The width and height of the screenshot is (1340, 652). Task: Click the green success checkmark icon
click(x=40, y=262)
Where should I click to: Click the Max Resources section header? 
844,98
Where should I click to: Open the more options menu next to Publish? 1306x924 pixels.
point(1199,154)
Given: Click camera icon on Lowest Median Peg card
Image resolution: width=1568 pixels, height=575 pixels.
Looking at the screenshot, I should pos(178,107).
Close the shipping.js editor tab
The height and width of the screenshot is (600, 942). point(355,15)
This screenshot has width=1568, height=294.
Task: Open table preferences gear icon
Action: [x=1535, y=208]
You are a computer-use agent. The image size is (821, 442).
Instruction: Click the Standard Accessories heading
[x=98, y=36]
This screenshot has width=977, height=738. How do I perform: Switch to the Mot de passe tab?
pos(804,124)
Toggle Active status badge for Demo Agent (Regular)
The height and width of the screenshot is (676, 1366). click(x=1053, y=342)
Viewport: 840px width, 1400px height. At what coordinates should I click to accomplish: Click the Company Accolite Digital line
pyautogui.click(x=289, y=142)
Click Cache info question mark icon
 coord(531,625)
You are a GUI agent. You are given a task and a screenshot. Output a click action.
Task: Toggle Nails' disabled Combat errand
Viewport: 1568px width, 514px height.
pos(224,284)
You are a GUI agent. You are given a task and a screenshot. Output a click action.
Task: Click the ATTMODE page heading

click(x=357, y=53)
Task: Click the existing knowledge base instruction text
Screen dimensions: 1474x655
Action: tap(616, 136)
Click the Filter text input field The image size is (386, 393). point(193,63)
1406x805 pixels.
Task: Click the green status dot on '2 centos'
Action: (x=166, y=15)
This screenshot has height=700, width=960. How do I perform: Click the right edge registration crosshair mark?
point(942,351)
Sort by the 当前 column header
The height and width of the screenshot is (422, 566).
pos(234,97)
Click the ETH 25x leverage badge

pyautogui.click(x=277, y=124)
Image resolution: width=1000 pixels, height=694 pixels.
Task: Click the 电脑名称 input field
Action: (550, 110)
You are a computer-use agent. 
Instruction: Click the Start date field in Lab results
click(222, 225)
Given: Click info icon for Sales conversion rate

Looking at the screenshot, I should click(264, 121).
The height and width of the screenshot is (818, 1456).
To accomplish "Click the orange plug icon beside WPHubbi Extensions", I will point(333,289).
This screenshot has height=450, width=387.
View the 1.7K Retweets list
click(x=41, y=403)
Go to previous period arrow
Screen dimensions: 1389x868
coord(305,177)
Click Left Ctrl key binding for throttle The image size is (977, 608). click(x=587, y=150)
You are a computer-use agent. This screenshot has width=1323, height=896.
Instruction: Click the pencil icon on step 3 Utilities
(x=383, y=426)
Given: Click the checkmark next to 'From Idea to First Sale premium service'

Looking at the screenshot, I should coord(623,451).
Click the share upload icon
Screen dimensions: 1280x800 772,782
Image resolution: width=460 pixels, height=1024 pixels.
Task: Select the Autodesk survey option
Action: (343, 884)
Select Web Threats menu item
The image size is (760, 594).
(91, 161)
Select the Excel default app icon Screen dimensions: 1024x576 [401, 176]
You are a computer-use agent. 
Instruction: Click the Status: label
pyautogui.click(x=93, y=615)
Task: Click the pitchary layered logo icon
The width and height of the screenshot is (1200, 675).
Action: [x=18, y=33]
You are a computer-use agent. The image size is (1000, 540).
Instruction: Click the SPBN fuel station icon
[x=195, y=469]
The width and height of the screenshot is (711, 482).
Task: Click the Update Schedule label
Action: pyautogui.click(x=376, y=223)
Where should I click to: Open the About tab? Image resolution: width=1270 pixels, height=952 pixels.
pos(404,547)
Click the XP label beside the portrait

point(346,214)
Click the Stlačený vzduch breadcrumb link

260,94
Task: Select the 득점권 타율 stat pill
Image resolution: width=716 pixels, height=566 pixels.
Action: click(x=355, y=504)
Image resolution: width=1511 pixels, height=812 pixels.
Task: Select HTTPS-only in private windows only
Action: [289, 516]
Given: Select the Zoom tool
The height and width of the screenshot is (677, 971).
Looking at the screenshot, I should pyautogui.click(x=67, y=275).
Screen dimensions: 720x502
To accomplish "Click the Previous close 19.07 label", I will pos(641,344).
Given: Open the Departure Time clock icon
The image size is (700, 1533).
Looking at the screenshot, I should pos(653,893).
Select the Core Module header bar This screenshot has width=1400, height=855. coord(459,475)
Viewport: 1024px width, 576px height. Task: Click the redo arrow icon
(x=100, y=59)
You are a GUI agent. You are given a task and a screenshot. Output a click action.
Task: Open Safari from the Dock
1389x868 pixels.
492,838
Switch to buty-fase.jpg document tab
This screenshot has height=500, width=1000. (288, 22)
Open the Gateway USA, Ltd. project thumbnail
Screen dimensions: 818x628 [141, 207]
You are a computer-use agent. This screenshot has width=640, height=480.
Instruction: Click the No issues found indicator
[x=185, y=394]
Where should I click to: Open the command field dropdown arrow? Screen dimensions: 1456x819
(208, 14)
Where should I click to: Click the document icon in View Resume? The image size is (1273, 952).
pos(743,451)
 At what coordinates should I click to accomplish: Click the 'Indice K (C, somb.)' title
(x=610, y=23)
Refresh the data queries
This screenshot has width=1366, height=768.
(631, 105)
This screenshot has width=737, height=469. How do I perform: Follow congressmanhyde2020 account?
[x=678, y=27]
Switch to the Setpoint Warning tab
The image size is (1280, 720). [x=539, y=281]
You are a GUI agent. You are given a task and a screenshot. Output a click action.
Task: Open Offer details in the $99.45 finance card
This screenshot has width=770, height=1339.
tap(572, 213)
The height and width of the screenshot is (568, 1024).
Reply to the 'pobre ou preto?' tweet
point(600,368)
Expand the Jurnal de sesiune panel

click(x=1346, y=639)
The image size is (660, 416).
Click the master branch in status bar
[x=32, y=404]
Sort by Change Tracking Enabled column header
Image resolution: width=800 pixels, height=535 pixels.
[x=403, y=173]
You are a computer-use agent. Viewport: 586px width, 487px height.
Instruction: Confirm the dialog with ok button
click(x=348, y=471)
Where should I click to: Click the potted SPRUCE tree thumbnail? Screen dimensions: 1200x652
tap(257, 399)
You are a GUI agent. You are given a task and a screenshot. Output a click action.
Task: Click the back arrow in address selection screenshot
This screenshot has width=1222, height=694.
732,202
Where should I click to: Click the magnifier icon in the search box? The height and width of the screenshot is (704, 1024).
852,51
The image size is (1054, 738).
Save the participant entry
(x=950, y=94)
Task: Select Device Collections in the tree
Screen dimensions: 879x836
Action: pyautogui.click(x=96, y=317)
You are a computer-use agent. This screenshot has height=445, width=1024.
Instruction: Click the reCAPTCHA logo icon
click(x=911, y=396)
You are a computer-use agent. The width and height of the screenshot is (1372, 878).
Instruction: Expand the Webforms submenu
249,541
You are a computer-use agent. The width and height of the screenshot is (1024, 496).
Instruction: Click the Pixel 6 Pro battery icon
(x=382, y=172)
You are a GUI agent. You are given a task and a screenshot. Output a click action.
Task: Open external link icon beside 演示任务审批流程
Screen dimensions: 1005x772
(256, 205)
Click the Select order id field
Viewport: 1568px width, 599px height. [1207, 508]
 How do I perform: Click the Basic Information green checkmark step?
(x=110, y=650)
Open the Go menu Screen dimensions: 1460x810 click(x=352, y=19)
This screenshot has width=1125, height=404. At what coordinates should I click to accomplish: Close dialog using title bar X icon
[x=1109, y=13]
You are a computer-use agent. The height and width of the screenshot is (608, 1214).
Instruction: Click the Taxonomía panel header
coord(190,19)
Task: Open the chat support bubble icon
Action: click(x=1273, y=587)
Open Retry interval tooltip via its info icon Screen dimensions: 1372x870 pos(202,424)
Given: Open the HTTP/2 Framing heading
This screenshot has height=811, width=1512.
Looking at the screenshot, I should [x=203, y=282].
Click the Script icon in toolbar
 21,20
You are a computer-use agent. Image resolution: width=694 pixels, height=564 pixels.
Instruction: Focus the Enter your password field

———

GOAL OF THE EXERCISE — What lines above contain "will"? Copy them out.

ANSWER TO THE PROBLEM —
To accomplish "Click the orange plug icon beside WPHubbi Extensions", I will point(333,289).
To accomplish "Click the Previous close 19.07 label", I will pos(641,344).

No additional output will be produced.